Pour marquer l'occasion, le réalisateur et animateur primé de La Légende de Manolo, Jorge Rodolfo Gutiérrez Arvizu, a été invité à concevoir l'affiche officielle de l'événement, et l'animation mexicaine a fait l'objet de plusieurs masterclasses au cours du festival.

Et qui de mieux placé pour diriger plusieurs de ces masterclasses que le célèbre réalisateur Guillermo del Toro, l'homme derrière des films acclamés comme Hellboy, Le Labyrinthe de Pan, Nightmare Alley et les films oscarisés The Shape of Water et Pinocchio ?

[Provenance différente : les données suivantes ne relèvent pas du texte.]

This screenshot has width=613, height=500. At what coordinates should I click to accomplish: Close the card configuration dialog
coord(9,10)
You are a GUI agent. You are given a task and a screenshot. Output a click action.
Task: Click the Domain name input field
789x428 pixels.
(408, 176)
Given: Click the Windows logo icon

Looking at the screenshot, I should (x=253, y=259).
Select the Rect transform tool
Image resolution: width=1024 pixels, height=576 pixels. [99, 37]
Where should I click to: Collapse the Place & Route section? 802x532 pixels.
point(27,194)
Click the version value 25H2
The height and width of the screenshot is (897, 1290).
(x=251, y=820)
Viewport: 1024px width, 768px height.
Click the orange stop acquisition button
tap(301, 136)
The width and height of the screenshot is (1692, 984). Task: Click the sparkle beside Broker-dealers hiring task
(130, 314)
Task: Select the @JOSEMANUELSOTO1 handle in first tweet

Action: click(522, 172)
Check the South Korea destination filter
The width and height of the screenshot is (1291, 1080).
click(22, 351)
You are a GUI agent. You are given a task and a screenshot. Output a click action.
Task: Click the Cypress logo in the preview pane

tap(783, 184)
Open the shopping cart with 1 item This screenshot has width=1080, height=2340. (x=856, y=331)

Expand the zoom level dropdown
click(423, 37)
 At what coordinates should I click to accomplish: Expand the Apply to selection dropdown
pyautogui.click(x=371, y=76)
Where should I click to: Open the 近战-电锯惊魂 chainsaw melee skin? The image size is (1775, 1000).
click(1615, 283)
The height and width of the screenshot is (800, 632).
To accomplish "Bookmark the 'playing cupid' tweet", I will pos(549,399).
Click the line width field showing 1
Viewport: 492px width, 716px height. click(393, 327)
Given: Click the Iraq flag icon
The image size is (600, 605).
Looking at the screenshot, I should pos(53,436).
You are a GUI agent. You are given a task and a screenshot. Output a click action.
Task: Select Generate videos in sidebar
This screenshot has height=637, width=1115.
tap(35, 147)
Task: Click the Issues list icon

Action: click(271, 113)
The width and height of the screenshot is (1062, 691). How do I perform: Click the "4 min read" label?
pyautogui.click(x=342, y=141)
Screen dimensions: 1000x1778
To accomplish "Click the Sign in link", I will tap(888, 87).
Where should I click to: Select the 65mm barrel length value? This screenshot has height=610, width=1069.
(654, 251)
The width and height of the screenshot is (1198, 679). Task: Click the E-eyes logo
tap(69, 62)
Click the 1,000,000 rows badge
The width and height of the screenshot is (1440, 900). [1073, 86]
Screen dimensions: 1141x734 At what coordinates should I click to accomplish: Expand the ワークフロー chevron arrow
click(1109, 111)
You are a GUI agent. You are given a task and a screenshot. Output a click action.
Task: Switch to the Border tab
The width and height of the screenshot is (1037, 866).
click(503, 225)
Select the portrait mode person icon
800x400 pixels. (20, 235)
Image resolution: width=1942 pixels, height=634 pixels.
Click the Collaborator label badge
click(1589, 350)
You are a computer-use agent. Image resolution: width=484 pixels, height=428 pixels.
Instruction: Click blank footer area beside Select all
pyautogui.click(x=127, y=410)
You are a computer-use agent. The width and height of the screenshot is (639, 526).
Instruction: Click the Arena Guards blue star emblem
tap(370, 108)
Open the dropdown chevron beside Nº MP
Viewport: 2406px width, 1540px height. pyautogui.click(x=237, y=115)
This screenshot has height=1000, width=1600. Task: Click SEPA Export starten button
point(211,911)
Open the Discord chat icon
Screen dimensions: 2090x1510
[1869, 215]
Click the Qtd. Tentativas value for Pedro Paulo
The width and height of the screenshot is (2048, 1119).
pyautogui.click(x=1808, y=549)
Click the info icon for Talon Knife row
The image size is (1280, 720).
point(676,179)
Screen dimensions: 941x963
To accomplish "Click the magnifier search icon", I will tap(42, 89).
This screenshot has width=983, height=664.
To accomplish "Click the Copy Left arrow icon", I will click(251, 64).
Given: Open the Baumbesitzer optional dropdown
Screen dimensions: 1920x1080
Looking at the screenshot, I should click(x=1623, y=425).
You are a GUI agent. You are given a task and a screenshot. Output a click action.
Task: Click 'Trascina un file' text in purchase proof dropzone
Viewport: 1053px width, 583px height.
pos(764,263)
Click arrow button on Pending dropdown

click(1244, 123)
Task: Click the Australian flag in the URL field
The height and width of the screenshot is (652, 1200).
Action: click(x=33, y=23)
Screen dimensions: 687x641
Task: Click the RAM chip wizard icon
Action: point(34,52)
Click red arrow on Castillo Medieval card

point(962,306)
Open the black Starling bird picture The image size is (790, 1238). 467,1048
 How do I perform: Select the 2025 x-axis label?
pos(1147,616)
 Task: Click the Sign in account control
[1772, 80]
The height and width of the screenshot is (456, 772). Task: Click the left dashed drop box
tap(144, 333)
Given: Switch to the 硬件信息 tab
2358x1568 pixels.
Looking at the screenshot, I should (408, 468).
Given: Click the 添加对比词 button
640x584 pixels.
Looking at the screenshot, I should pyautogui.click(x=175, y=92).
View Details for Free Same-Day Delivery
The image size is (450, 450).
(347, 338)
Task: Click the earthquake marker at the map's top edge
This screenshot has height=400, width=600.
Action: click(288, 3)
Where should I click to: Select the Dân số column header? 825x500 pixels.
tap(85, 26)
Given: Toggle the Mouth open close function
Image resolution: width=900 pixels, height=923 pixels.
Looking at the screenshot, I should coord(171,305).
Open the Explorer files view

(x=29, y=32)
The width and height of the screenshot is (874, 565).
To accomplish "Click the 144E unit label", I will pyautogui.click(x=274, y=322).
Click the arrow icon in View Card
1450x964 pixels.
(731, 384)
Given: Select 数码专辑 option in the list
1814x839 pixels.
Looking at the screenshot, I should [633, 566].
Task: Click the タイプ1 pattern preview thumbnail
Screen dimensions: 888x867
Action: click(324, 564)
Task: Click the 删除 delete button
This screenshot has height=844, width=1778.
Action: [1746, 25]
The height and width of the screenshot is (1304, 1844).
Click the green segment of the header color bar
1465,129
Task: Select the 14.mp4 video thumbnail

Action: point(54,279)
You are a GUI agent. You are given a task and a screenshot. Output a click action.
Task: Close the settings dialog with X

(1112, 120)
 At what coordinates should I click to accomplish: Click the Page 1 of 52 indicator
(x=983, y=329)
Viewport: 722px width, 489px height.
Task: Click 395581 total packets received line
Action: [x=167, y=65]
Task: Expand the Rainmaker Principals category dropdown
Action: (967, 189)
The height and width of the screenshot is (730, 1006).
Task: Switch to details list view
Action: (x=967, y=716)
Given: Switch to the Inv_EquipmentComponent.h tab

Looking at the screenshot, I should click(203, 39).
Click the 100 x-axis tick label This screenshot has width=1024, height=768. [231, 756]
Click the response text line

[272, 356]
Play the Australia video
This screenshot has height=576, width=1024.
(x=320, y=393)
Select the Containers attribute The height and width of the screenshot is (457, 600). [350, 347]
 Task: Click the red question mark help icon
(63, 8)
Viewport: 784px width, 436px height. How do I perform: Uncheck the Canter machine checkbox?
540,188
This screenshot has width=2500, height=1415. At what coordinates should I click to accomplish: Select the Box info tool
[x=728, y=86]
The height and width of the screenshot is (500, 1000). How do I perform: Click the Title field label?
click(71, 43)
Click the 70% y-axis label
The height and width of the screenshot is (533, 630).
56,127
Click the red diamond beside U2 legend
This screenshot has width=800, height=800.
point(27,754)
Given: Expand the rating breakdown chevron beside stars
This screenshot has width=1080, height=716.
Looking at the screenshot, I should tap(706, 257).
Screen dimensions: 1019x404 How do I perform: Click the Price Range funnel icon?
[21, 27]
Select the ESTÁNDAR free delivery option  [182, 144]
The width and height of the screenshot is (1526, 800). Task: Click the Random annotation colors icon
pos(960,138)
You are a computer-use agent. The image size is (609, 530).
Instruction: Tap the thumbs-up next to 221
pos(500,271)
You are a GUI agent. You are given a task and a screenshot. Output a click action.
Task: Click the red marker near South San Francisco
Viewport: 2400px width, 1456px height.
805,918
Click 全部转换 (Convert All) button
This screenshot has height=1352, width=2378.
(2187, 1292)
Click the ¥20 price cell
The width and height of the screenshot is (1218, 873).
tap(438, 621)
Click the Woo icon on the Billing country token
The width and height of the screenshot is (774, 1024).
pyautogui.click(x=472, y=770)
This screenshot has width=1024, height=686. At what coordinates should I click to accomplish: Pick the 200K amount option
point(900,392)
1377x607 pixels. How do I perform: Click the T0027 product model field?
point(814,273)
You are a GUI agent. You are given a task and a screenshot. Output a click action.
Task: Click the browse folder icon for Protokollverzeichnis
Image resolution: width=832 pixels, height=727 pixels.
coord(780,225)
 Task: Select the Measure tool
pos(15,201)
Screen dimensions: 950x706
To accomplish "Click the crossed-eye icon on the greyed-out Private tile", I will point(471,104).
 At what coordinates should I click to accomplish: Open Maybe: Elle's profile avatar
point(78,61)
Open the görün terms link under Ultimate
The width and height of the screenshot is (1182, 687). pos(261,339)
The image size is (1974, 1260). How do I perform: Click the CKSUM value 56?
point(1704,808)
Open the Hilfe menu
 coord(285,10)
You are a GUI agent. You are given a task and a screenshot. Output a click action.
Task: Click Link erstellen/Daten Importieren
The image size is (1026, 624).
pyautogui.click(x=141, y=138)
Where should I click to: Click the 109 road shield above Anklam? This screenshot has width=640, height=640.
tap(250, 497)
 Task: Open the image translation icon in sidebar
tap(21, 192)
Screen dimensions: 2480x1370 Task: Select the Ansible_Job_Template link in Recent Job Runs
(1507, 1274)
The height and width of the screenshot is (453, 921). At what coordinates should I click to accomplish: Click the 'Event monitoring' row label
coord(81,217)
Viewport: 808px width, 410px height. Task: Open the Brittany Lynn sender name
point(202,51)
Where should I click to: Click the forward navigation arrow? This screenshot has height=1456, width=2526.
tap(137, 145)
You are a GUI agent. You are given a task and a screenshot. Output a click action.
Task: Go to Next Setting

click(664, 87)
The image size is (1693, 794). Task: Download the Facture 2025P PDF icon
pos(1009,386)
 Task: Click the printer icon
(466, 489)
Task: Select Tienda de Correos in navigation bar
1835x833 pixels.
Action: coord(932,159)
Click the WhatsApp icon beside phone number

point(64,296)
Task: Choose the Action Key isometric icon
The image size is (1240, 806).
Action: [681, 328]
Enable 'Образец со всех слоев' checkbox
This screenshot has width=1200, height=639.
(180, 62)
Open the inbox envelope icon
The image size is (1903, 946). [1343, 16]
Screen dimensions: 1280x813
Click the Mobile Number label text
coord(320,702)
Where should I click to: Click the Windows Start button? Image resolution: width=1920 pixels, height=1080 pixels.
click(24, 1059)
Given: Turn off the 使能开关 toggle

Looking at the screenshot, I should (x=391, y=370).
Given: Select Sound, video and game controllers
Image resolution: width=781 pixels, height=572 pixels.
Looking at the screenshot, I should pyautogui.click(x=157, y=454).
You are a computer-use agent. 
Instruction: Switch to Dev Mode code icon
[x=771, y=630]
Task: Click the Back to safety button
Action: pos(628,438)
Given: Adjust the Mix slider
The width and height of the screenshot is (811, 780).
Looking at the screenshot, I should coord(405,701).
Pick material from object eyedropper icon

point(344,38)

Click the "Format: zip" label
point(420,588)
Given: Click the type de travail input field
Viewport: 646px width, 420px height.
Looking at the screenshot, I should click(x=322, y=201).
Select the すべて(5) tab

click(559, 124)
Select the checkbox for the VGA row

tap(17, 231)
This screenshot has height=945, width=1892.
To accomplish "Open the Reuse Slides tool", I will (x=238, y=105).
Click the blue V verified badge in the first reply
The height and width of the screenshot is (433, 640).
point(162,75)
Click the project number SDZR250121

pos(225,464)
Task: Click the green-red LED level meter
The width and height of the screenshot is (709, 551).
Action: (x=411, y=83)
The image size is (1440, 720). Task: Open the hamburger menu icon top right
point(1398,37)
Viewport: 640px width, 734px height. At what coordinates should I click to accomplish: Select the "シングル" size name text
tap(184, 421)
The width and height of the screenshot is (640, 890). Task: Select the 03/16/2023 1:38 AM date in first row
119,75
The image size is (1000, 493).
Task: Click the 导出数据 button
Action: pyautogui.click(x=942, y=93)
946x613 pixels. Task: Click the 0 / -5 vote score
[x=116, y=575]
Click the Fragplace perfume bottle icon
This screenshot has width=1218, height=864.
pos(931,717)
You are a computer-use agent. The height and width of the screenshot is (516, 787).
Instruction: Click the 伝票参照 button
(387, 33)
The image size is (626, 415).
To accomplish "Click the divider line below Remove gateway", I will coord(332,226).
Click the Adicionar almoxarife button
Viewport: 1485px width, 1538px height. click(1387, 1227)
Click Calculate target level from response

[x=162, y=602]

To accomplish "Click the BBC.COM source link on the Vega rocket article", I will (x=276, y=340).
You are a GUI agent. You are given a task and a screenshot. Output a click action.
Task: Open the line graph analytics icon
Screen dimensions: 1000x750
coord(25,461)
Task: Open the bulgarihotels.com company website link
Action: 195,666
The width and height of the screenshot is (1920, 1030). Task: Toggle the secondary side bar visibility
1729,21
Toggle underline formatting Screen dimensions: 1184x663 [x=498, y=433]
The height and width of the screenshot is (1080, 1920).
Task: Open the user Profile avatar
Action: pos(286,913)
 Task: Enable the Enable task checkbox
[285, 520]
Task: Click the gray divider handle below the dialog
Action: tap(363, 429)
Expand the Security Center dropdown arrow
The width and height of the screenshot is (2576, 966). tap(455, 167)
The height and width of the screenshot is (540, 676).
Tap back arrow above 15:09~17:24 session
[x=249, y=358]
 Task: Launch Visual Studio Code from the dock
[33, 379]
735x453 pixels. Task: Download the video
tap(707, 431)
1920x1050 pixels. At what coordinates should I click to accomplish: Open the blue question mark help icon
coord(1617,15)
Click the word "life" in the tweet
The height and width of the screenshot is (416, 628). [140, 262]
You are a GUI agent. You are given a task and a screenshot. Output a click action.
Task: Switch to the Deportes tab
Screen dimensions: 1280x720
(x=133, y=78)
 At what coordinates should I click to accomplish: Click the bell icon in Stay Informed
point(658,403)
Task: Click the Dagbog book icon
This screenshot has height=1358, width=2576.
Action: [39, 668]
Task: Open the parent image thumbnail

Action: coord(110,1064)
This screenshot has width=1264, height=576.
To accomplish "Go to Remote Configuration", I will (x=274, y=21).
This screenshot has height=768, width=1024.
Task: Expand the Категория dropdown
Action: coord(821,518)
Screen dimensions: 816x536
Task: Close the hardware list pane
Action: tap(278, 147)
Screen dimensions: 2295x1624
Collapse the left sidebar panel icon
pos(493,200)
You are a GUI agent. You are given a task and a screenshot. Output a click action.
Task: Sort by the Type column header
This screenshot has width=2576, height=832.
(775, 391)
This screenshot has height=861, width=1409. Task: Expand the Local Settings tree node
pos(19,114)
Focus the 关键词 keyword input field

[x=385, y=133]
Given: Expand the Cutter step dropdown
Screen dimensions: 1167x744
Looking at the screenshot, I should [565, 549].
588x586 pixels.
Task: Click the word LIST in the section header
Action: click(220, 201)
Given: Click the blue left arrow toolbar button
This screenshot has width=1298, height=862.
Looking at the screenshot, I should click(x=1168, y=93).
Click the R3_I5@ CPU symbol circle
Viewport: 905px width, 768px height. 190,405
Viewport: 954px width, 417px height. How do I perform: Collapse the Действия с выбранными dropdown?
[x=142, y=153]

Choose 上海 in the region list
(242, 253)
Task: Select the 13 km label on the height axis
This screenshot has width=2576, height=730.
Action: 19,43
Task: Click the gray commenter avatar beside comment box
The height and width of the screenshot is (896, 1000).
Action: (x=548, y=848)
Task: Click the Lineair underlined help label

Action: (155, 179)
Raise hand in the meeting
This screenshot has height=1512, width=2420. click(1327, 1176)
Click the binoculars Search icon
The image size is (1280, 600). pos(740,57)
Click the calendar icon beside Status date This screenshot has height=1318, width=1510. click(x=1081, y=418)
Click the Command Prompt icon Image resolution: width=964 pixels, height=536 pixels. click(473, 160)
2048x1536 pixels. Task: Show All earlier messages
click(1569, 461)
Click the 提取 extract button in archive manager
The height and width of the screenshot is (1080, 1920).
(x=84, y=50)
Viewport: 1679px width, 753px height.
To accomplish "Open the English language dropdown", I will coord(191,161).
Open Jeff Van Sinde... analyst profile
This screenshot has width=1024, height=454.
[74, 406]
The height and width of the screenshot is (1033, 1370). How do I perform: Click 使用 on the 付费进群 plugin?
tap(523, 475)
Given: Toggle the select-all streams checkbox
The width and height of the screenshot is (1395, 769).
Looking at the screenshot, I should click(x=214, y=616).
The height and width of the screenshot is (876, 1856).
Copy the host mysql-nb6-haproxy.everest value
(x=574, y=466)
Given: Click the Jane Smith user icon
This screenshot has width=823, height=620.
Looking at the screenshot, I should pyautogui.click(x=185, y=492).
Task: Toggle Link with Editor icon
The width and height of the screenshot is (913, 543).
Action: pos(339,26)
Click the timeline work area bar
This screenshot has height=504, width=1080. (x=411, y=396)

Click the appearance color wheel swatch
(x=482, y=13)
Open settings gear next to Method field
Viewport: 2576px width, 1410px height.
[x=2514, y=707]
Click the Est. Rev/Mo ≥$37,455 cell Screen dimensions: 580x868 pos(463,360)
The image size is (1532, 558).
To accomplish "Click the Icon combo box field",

L'animation était le premier amour de Guillermo del Toro, comme il l'a souligné à Annecy en racontant ses débuts dans le genre, en utilisant la caméra Super 8 de son père. Et compte tenu de ce qu'il nous a dit lors de deux masterclasses stellaires, ce sera sa dernière.

En effet, après son Oscar du meilleur film d'animation pour Pinocchio, le réalisateur a déclaré qu'il ne lui restait plus que quelques longs métrages live action, et a affirmé qu'il préférait se concentrer sur l'animation.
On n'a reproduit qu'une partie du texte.